The parameter choices do two things:
Tweak SHARD_SIZE
for more or fewer shards: Setting SHARD_SIZE
lower increases parallelism (i.e. there are more shards, and they can be committed/proven in parallel) at the cost of more memory and increased verifier/recursion costs (i.e. the more shards, the more work the verifier needs to do). Same thing with the SHARD_CHUNKING_MULTIPLIER
(though SHARD_SIZE
is the main control knob. Here [A] has more shards (smaller shards) than [B] does.
Disable memory-saving codepaths for optimal performance. Setting RECONSTRUCT_COMMITMENTS=false
(or any of the other variables) for example changes nothing except the prover just saves data in-memory instead of recalculating it, which is less work but uses more memory. Setting SHARD_BATCH_SIZE=0
disables checkpointing completely, so the proof needs to fit in working RAM since the prover will not flush intermediate artifacts to disk. These options are just “free” performance as long as the proof is not too large for the given prover (which is the case here). Here both options are using the same variables.

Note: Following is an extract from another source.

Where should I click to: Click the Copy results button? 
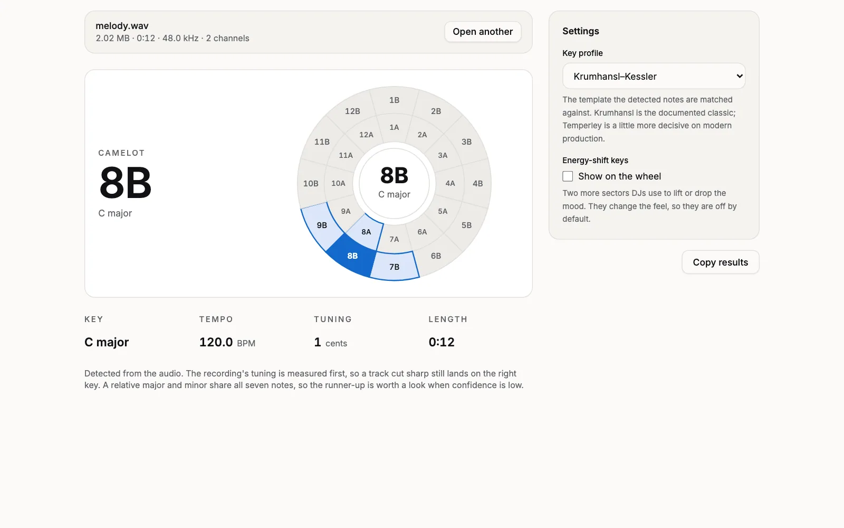(x=721, y=262)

The latter is the same between both [A]/[B] layouts (i.e. they both disable the same checkpointing settings, making it faster at the cost of memory). The difference is in the sizes (and thus the amount) of shards, which changes how much parallelism is achievable in the proof. Generally, the more shards the more parallelism can help at a higher verifier cost. This is because committing to Merkle trees involves a lot of hashing which is very linear work (you can’t calculate a single hash using multiple threads, but you can calculate multiple hashes in multiple threads). Lowering shard size/increasing shard count means that more shards can be worked on in parallel, as a trade-off. This means even though [A] could have slightly lower prover costs, it does so at the expense of verifier costs (this is more pronounced in “recursive verifiers”, but is generally true).
Security Level
These benchmarks used standard FRI parameters targeting a conjectured security level of 116-bits for Lurk, Sphinx, and SP1 — and the default values for Risc0. The only outlier that does not use FRI is Jolt, which relies on the discrete logarithm problem for elliptic curves for its security arguments.
Specs
AWS r7iz.metal-32xl
instance
Intel(R) Xeon(R) CPU @ 3.9GHz
128 vCPUs
1024GB DDR5 RAM
NOTE: The
r7iz.metal-32xl
has the best CPU-only performance we’ve found in a commodity cloud machine for Sphinx and SP1. This is primarily due to the high vCPU and memory count, coupled with the Sapphire Rapids CPU architecture for recent AVX512 support.
Notes
The benchmark files can be found at https://github.com/argumentcomputer/zkvm-benchmarks
Update on Risc0 cycle counts (September 5, 2024): Previously we reported the Risc0 cycle count as the reported “total cycles” count, which actually includes, among other things, padding to the nearest power of 2. This was an oversight on our part since the padding should not have been considered. We have changed the values to the “user cycles” count, which does not include any padding or overhead from continuations, and should be a closer comparison with the Sphinx/SP1 RISC-V cycle counts.